In regard to the relationship of body and soul in Scripture, Branch concludes that “we are a body-soul unity” (p. 41). Consequently, whenever anyone claims to have “the soul of one gender trapped in the body of another gender, they are making a false claim based on an inadequate understanding of Christian anthropology” (p. 50). This, however, does not mean that a gender dysphoric male has to deny his experience of incongruence. Rather, he can honestly say, “I am a male made in the image of God with both a body and soul, but I am experiencing confused feelings about [my] gender right now” (p. 50).

In his final chapter (ch. 9), “Transgenderism, Christian Living, and the Church,” Branch addresses a range of pastoral challenges, including pronoun use, bathroom use, how to support parents with a gender dysphoric child and how to counsel someone who has undergone gender reassignment surgery and has now come to faith in Christ. On this last point, Branch offers the following advice:

First, we must be very clear that when a Christian receives Jesus as Lord, that means he is Lord of every aspect of a person’s life, including gender and gender expression. Second, our consistent message should be that God’s plan is for people to embrace their birth sex. Third, we must emphasize that being a Christ follower means we live a life of repentance. For someone who has altered his or her body through GRS, this means acknowledging the sin of bodily mutilation and rejecting God’s design. Genuine repentance will find a way to embrace one’s natal sex in an appropriate way. (p. 140)
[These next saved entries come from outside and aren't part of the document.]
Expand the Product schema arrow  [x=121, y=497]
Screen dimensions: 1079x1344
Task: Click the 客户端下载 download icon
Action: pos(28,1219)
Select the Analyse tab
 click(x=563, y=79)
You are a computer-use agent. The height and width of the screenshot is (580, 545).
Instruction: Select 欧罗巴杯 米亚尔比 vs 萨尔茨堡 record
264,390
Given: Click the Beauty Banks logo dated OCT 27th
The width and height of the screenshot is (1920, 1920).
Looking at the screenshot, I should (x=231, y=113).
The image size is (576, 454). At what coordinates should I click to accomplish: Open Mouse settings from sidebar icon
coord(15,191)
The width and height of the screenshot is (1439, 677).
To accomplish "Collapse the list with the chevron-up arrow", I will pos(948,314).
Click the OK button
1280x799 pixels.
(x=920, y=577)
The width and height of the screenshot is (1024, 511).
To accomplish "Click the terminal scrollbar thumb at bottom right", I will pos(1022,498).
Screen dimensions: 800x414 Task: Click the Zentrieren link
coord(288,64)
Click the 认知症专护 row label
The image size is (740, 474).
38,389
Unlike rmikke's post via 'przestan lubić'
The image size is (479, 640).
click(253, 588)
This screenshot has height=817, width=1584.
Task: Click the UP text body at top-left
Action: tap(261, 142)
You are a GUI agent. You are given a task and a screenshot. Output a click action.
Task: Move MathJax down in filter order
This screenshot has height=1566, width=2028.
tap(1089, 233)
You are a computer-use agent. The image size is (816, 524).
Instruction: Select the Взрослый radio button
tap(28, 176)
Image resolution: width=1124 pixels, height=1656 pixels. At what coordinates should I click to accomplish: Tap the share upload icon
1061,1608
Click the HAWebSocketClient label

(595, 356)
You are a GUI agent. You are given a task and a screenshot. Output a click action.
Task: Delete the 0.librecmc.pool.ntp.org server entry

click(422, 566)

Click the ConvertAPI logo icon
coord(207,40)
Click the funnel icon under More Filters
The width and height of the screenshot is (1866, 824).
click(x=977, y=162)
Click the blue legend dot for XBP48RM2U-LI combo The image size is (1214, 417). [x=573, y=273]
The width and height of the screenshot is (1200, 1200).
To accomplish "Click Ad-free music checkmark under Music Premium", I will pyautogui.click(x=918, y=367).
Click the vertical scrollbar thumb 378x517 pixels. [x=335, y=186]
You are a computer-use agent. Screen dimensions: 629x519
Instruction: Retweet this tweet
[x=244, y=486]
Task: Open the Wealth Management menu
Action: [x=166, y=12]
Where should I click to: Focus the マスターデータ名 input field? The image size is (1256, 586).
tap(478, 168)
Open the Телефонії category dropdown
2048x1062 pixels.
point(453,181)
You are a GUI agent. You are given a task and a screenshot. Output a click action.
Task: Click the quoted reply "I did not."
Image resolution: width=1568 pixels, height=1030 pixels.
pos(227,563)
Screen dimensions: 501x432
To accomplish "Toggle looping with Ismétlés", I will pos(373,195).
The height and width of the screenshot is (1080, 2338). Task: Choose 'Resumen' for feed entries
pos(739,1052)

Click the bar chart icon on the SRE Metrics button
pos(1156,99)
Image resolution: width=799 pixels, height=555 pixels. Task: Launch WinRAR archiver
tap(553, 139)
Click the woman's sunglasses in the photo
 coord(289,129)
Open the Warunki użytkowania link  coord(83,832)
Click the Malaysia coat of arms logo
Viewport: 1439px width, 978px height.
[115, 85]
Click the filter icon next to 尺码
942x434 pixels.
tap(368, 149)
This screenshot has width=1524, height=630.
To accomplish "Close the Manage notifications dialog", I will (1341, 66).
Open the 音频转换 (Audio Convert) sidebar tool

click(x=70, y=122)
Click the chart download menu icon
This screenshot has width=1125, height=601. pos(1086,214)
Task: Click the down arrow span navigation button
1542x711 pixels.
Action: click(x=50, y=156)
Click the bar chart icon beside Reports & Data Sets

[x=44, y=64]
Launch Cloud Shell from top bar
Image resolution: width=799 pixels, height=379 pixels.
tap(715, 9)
Affirming God’s Image provides a model of faithful, evangelical, ethical reflection with a critical scientific eye and a keen pastoral edge. In terms of the balance between scientific investigation and Scriptural exploration, however, it is heavily weighted toward the first. This is clearly intentional but highlights my only (mild) disappointment with the book. In my view, it could easily do with another (or perhaps a longer) biblical chapter, rather than one of only seventeen pages. (A suggestion for the second edition perhaps?) This would give the work even deeper exegetical roots and greater theological strength.

Nevertheless, as it is, the book is a timely gift to the church. It is carefully researched (the endnotes are extensive), accessibly written (with “Key Points” at the end of each chapter), scripturally sound and pastorally wise. Highly recommended.